Matthew Mitchell, vice president and commuter rail chairman of the Delaware Valley Association of Rail Passengers, is disappointed that open payment hasn’t yet become a reality — it’s "the game changer for the occasional user,” he said.
“SEPTA sold this project to the community based on a lot of benefits that have not been delivered," Mitchell said. "The open payments, the ability to buy cards at Wawa or other sales locations, being able to make the transfer fare easier — SEPTA took all the things that made their system easy to administer, so they took all the concessions, and didn’t turn around and give back the benefits.”
And those towers, or “platform validators”?
“Some people might see them and not really know what they’re for right now, which frankly, that’s part of the problem,” Busch said.
Riders boarding at East Falls have been tapping their cards to see what happens, said Jerome Whitener, 28, who regularly rides the line. “People have been scanning it just for fun, and I’m not sure if it even does anything,” he said. Busch, though, says it is “opening their trip.”
SEPTA is planning an “aggressive” education campaign around the validators by the end of the year. Tentatively in the spring, those who forget to tap out will be charged an incremental fare of $3.75, Busch said.
The agency won’t be too “heavy-handed” with penalties as users adapt and is developing some kind of “tap forgiveness” system, Busch said. For example, riders with weekly passes could be charged after they forget to tap more than two times.
The method will require “a real education because this is a big change in how the customers interact with SEPTA and how our conductors operate,” Burnfield said.
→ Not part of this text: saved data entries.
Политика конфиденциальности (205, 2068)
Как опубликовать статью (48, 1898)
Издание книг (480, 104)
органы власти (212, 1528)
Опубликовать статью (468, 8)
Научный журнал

Travel Wallet, which lets riders pay by trip, is the source of many questions — why can they use that money on the Broad Street Line but not on Regional Rail?
Travel Wallet on Regional Rail is expected to be added to the Key system sometime in March, Busch said, allowing riders to pay with the same fare used elsewhere in SEPTA’s network.
“I’m fine if they push it back a whole nother year, as long as they communicate what’s going to happen,” Whitener said. “Then, I feel much better.”